§ **Selected passage**:
How Cadbury and Age UK's 'The Originals' campaign aims to start a proper conversation with the older generation

How Cadbury and Age UK's 'The Originals' campaign aims to start a proper conversation with the older generation

The Background

Cadbury launched its ‘Donate Your Words’ brand campaign with Age UK last year, encouraging us to speak to older people more often to help combat loneliness.

In times of shielding leaving older people indoors for a whole winter, the campaign’s purpose remains as necessary as ever. Recent research from Age UK claims over 225,000 older people go for a week without speaking to a friend, neighbour or family member.

The Big Idea

'The Originals' is Cadbury’s way of showing that the people they’re looking to help, have plenty to say. 

These people have lived rich lives and those stories are ready to be told.

Cadbury is attempting to flip the conversation. In previous years the campaign has centred on how older people become lonely through a lack of conversation. This year the theme is about how the rest of us are missing out on their stories, words and wisdom. 

This puts the impetus on us (the younger generation) to take conversations beyond the functional “how are you doing?” to show a real interest in listening to stories from long lives.

What They Did

The Originals plays on the idea that the rest of us are missing out by not speaking to older people more regularly to hear their stories. It also gets us to rethink what a conversation with an older person is. It's not a simple “are you okay?” and then move on, it’s a chance to hear the story of their life.

We see a range of older people giving us a taster of what they’ve got to say and what they want to be asked about, whether it’s their time as a champion bodybuilder, or that time they were photographed nude.

We then start to hear some of what those stories were about, and that magic of storytelling comes to the fore, the energy that it brings and how it leaves you wanting to hear more.

Just who is the most famous rock star in the world that she kissed?

The Review

What’s really interesting is that it’s in stark contrast to the adverts the beneficiary, Age UK, has previously run that have, to some extent, created the view of older people that Cadbury’s is looking to dispel.

§ **What the task asks**: Could you return the part of the article on Cadbury and Age UK's 'The Originals' campaign starting at "The Background" and ending at "to be told.", copied word for word?

§ **Material provided**:
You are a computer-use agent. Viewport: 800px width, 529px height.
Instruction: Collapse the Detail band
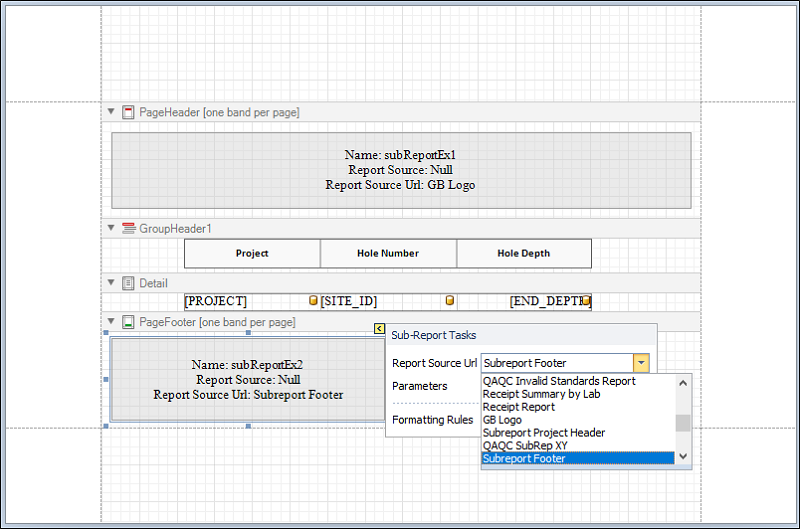coord(111,284)
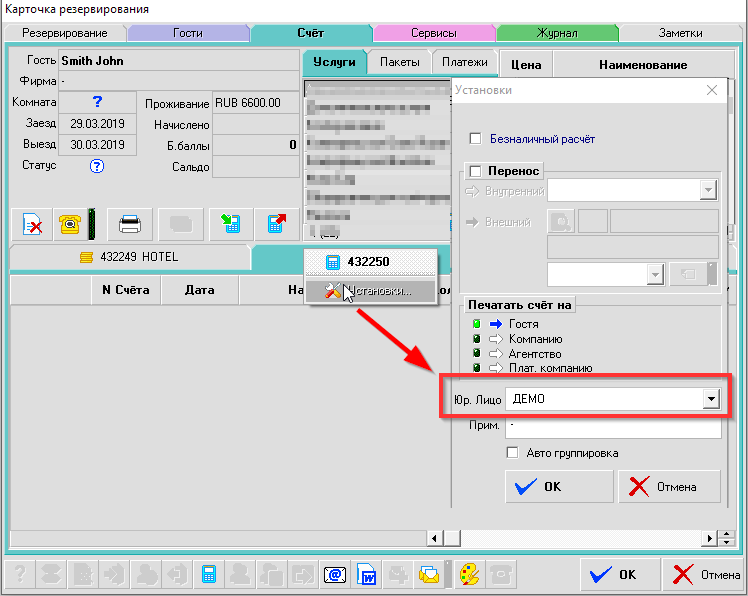This screenshot has width=748, height=596.
Task: Expand the Юр. Лицо dropdown
Action: (x=711, y=399)
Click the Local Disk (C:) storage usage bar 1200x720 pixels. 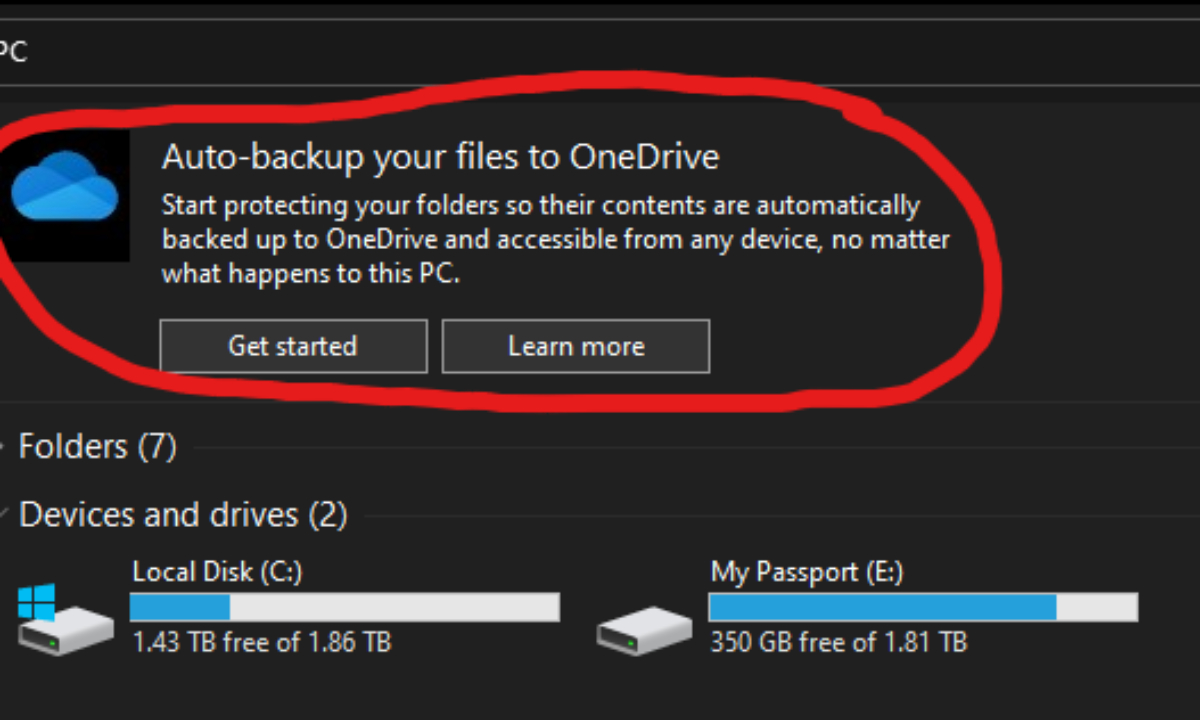coord(345,607)
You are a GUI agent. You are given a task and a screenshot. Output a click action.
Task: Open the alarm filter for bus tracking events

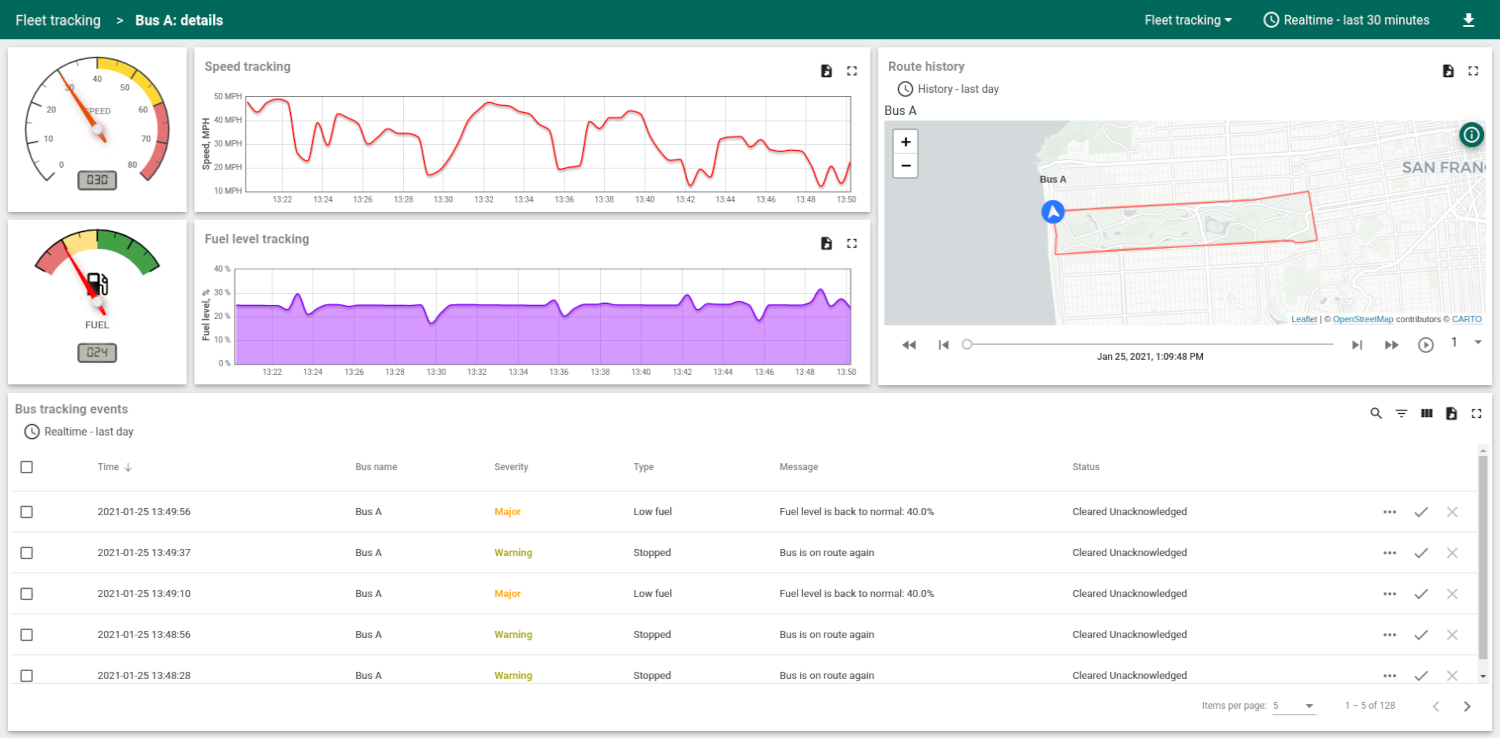click(x=1401, y=413)
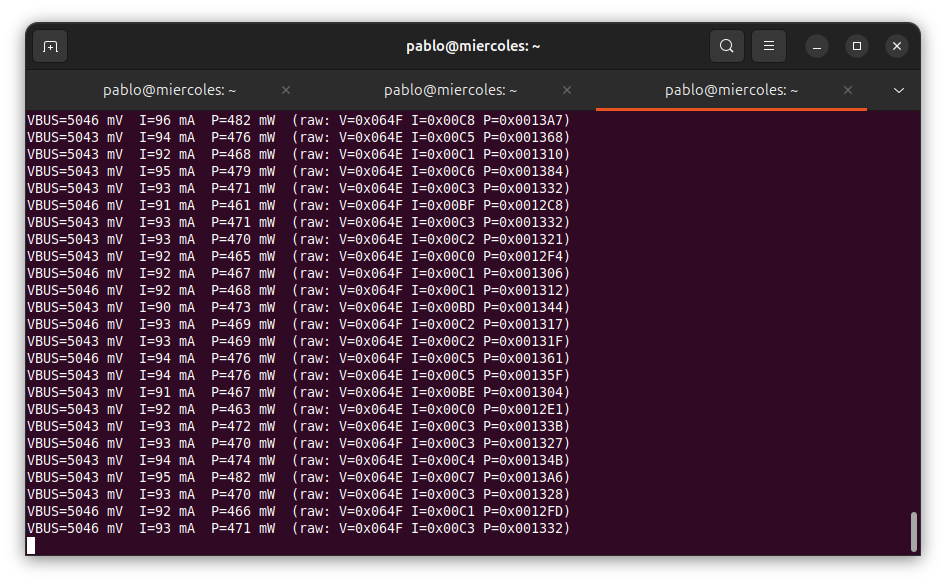This screenshot has width=946, height=584.
Task: Close the terminal window
Action: tap(896, 45)
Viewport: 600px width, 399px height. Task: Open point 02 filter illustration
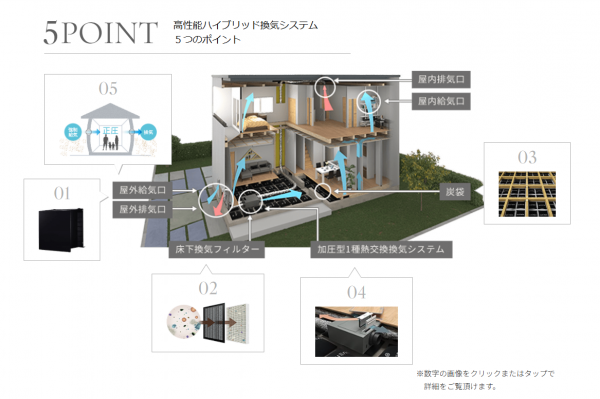tap(208, 323)
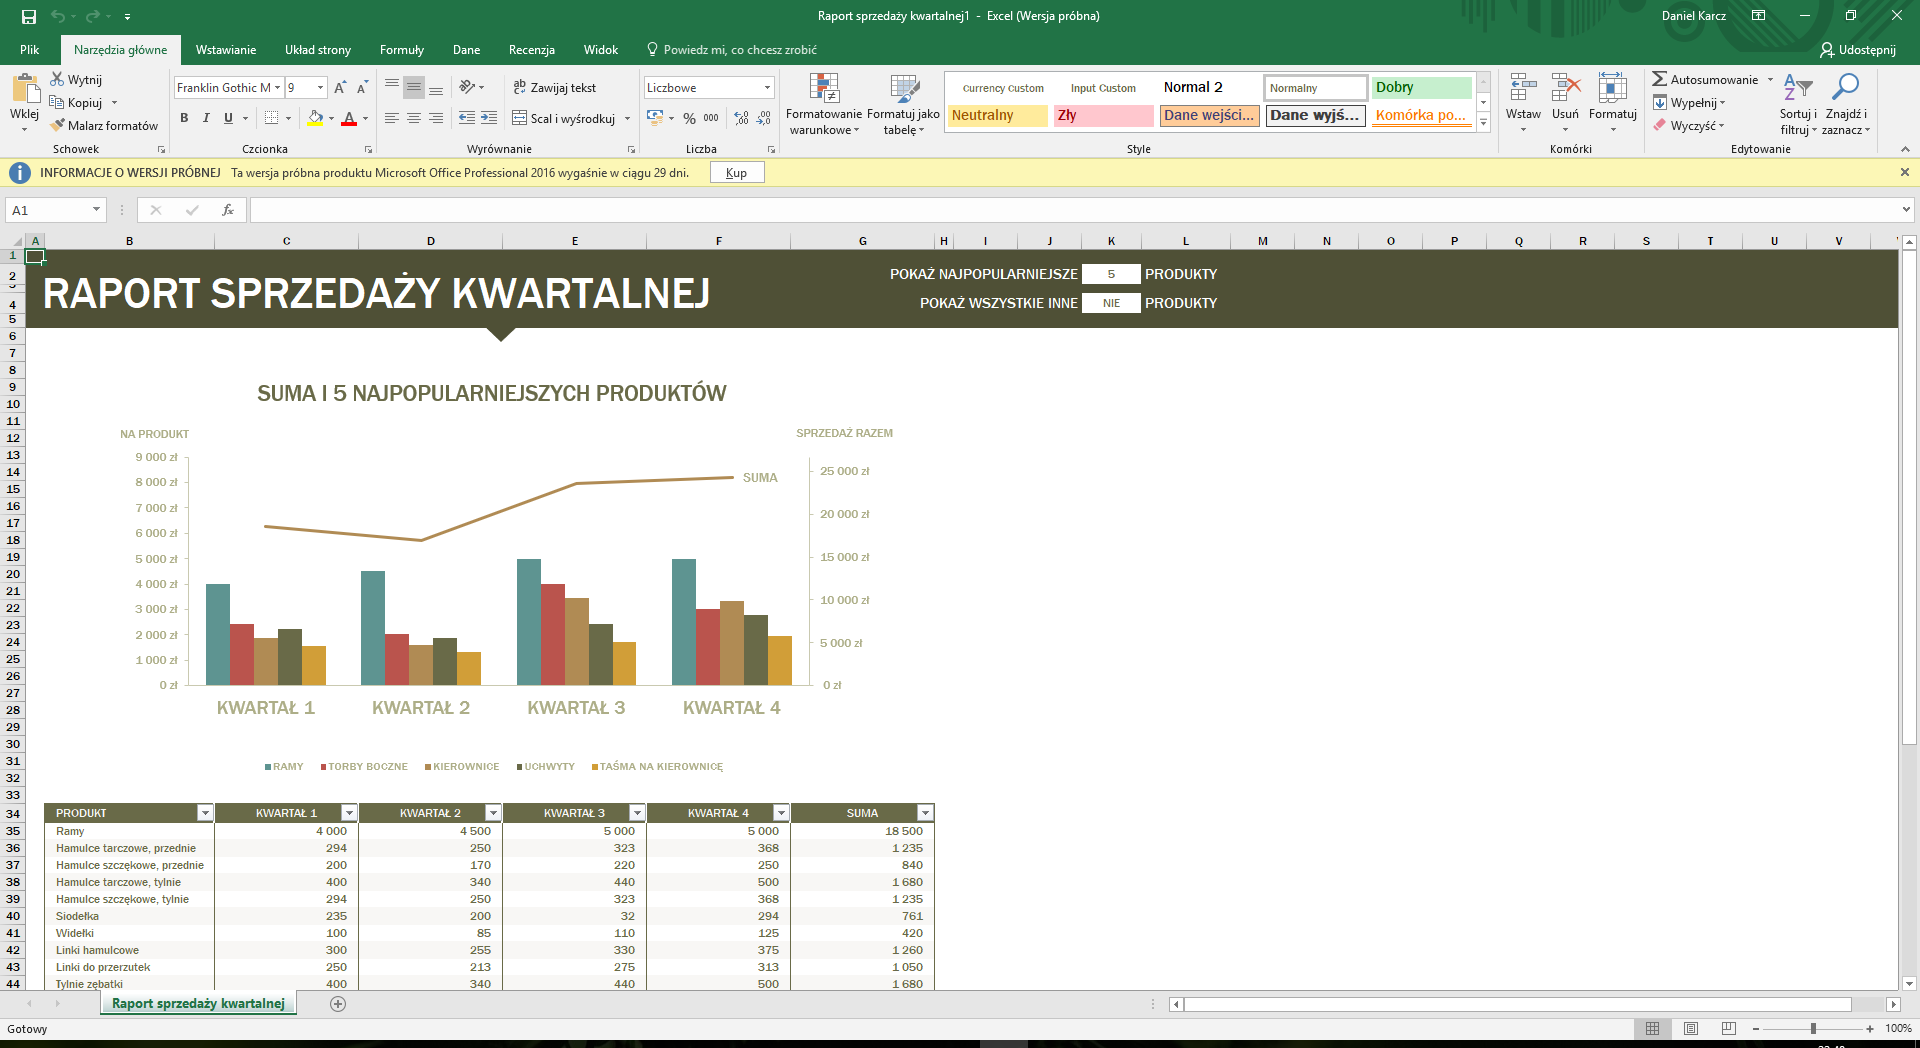Switch to the Formuły ribbon tab
The height and width of the screenshot is (1048, 1920).
point(401,50)
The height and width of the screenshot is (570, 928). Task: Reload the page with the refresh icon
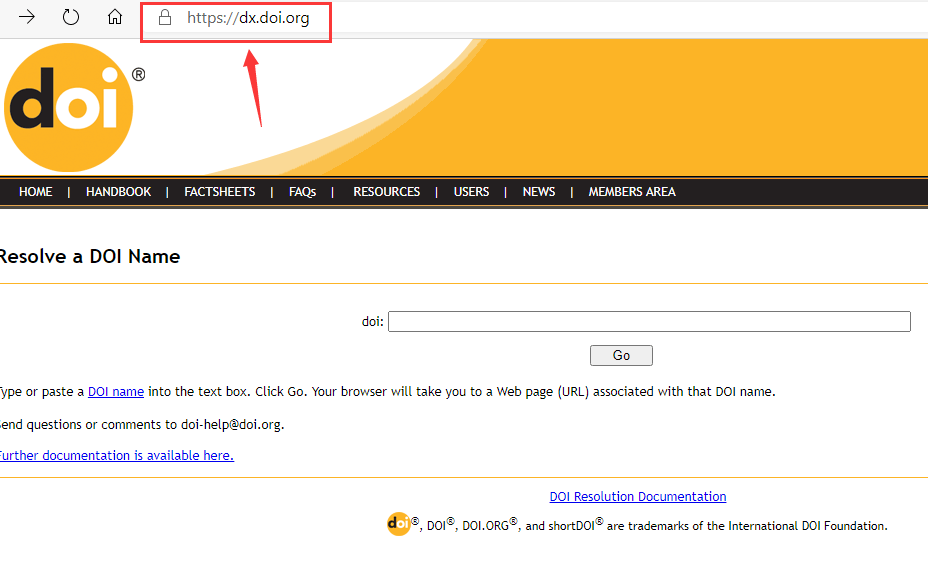click(71, 18)
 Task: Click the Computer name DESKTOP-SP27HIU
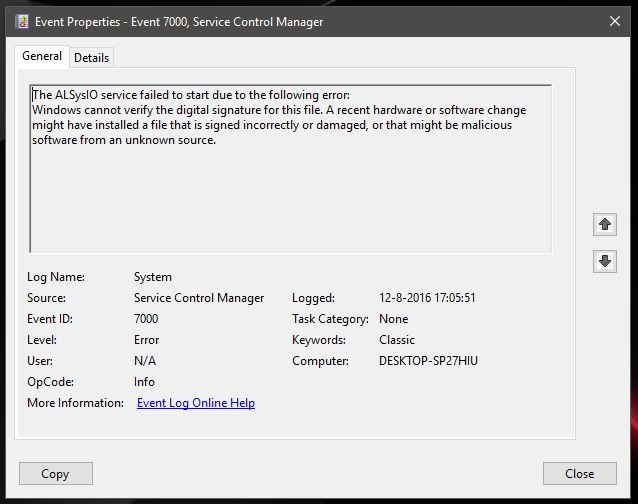429,361
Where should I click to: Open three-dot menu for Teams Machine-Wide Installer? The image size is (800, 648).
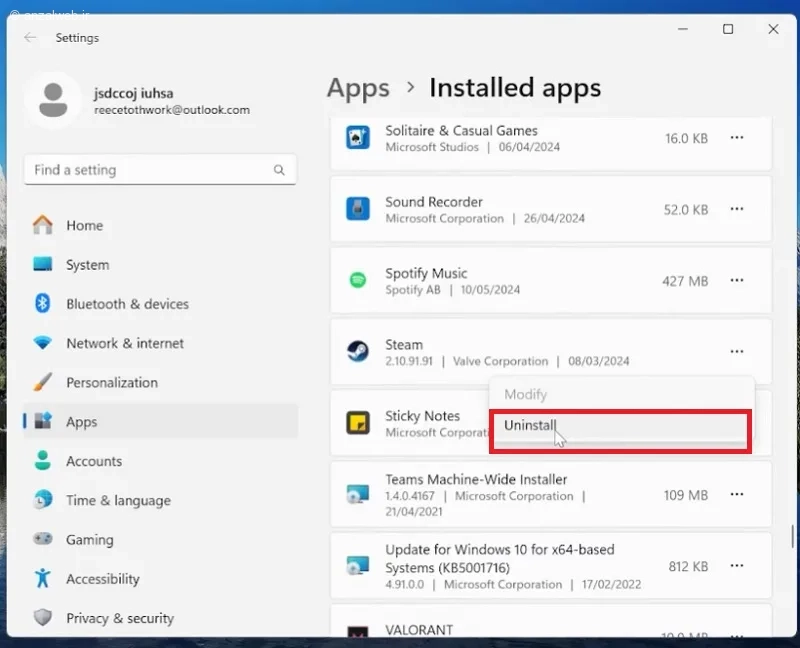pyautogui.click(x=737, y=494)
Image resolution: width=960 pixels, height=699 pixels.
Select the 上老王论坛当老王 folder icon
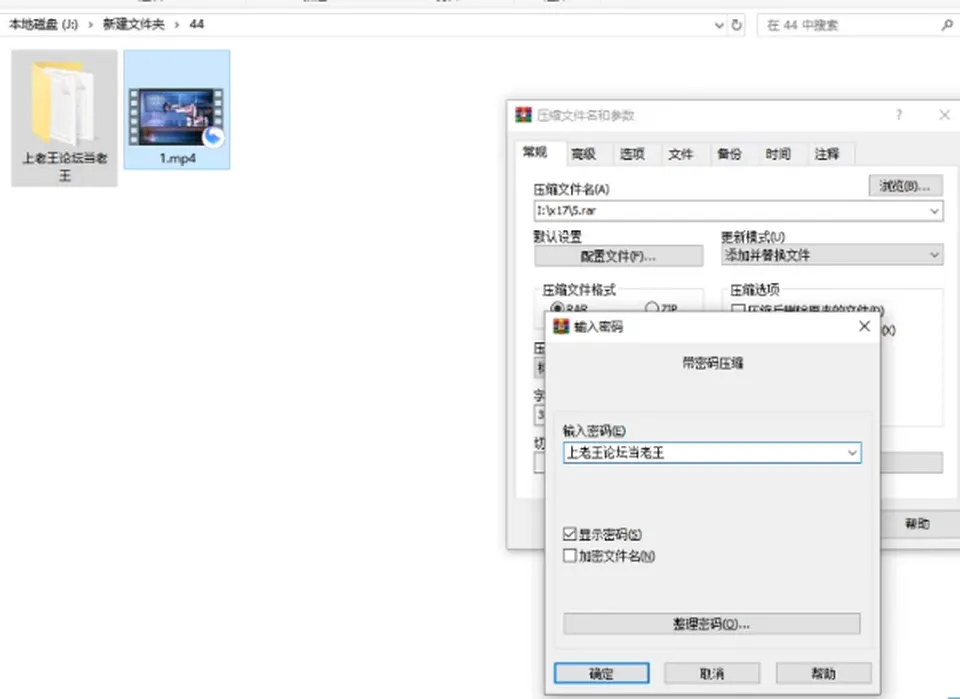tap(64, 103)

§ **Response to this task**:
The Background

Cadbury launched its ‘Donate Your Words’ brand campaign with Age UK last year, encouraging us to speak to older people more often to help combat loneliness.

In times of shielding leaving older people indoors for a whole winter, the campaign’s purpose remains as necessary as ever. Recent research from Age UK claims over 225,000 older people go for a week without speaking to a friend, neighbour or family member.

The Big Idea

'The Originals' is Cadbury’s way of showing that the people they’re looking to help, have plenty to say. 

These people have lived rich lives and those stories are ready to be told.